# will a small amount of milo hurt a goat?



## DonnaBelle (Feb 20, 2012)

DH gave Felicia a cup of a corn, milo and BOSS feed we had on hand.

I am trying to put some weight on her.  She's the one that had 4 babies.

DonnaBelle


----------



## Queen Mum (Feb 20, 2012)

I don't see why that would hurt her.  Goats are pretty sensible.  They usually won't eat what is bad for them.  It is made from malted wheat and barley.


----------



## Goatherd (Feb 20, 2012)

QM, I think you are mistaken.  Milo is a grain and another name for it is sorghum.  You are referring to the "drink."


----------



## autumnprairie (Feb 22, 2012)

the milo should be fine as long as it has not been frozen previously that is when they can get sick from it.
Are you going to give just the milo or the whole plant?
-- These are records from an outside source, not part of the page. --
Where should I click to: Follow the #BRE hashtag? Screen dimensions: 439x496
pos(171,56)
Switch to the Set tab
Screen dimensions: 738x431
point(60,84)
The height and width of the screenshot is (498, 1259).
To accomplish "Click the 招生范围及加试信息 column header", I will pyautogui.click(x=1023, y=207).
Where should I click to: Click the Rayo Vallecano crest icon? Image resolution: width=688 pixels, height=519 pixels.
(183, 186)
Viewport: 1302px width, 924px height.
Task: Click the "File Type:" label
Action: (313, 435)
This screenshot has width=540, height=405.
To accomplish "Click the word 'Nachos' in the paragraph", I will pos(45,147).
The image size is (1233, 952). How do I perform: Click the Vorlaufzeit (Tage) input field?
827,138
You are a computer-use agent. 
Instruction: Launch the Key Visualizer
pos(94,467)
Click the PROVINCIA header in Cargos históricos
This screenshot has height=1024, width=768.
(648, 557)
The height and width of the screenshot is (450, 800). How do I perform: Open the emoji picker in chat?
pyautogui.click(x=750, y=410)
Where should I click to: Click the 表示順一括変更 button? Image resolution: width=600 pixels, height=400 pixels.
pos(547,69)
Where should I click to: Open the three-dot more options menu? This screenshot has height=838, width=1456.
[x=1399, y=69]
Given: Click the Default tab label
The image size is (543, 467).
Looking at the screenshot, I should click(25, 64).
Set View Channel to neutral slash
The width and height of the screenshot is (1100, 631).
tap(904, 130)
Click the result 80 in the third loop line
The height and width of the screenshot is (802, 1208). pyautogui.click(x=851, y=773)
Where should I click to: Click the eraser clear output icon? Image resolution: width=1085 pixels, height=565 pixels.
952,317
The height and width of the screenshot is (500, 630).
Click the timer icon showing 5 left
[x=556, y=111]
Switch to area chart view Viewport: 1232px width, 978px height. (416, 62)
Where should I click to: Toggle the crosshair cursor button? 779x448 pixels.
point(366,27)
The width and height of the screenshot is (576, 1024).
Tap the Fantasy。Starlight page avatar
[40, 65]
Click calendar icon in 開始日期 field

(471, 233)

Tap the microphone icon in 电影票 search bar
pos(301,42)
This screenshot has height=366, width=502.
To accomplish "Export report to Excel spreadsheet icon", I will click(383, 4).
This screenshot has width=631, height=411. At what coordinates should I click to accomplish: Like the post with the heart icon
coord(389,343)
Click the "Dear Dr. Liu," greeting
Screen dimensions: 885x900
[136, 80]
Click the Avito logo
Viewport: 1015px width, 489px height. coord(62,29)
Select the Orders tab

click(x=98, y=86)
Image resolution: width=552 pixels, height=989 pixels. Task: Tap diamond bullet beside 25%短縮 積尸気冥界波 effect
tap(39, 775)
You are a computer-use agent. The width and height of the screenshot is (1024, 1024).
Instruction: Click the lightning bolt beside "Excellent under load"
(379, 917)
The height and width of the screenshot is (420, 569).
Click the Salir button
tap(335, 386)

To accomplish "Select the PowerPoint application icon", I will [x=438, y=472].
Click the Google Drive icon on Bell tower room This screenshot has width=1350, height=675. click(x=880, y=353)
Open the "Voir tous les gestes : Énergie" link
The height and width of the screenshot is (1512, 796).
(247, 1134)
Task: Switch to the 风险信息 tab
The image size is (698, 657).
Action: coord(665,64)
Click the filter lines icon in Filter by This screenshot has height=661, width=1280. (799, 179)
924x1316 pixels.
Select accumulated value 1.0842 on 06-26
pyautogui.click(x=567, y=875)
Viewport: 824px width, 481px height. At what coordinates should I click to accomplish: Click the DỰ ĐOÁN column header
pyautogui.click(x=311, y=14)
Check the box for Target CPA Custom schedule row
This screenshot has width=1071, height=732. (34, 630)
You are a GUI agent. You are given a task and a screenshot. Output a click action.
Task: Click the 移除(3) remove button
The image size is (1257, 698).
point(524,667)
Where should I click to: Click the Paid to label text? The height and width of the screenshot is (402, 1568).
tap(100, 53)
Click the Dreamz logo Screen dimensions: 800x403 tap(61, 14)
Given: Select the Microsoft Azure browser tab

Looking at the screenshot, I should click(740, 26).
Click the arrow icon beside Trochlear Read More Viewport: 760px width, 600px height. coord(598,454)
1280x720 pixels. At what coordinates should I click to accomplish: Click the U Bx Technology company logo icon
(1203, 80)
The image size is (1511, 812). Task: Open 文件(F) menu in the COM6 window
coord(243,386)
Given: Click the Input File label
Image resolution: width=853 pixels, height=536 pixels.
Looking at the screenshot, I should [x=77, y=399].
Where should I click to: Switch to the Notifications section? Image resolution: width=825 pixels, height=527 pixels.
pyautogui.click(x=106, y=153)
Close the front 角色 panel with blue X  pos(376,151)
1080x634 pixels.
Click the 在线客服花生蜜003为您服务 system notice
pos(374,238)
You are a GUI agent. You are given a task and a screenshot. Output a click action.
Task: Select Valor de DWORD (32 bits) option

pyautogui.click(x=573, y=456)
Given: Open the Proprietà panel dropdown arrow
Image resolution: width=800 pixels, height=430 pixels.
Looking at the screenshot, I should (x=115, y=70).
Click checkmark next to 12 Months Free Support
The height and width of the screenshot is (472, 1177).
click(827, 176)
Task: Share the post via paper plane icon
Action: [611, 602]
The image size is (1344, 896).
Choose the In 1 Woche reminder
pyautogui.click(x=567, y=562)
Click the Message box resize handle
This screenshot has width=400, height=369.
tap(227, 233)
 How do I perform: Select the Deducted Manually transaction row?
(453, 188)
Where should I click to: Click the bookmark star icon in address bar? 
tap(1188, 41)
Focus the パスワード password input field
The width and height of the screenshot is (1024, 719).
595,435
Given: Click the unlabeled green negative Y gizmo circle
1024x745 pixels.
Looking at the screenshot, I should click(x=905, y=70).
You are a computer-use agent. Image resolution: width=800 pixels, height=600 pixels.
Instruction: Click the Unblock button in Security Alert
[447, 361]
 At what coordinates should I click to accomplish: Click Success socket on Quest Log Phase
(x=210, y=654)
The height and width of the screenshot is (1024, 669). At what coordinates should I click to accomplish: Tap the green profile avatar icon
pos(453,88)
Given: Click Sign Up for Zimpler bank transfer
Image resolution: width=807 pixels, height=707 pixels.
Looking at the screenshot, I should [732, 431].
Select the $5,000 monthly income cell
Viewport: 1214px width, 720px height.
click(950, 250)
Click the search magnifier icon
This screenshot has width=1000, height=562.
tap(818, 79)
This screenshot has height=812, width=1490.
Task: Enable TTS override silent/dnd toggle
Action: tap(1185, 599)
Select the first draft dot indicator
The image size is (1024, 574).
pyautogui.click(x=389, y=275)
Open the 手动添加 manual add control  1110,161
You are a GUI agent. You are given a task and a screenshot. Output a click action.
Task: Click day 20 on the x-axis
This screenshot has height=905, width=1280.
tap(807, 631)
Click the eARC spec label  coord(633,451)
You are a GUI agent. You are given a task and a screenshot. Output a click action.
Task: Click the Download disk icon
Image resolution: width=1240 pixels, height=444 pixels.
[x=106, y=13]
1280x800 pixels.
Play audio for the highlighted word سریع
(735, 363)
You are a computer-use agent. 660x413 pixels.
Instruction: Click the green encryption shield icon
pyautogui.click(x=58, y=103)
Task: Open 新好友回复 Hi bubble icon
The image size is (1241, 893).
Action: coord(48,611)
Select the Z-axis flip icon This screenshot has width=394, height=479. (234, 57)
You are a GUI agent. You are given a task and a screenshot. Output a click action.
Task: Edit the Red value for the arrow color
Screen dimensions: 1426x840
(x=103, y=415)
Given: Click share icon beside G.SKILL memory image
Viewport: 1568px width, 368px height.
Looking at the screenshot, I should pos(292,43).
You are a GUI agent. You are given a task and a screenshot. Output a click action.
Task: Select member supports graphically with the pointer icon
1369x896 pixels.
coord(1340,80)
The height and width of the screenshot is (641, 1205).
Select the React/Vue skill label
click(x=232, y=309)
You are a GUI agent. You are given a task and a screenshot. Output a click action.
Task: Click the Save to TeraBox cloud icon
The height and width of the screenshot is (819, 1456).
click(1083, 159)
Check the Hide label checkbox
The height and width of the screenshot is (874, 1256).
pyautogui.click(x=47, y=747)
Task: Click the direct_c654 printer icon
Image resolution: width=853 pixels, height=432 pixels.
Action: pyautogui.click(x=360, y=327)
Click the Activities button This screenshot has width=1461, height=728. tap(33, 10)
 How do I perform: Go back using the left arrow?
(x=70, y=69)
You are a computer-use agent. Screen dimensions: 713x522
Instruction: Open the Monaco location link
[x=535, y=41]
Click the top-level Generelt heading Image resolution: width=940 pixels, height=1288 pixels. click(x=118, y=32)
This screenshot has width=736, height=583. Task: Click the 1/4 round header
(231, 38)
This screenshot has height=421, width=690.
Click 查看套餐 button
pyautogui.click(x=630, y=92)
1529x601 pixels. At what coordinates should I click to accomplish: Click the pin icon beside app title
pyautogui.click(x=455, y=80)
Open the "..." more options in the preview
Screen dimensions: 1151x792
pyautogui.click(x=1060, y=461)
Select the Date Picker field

I am trying to get some weight on Whitney too. you can also try soybean too


----------



## Queen Mum (Feb 22, 2012)

I misread.  I thought she capitalized the M in milo.  But even milo the grain won't hurt her.  Goats usually won't eat what is generally bad for them and Sorghum is NOT poisonous to goats.  It's similar to corn and is a bit high in sugar.  Cattle are often put in the field after Sorghum is cut in Korea.  They GOBBLE it up.


----------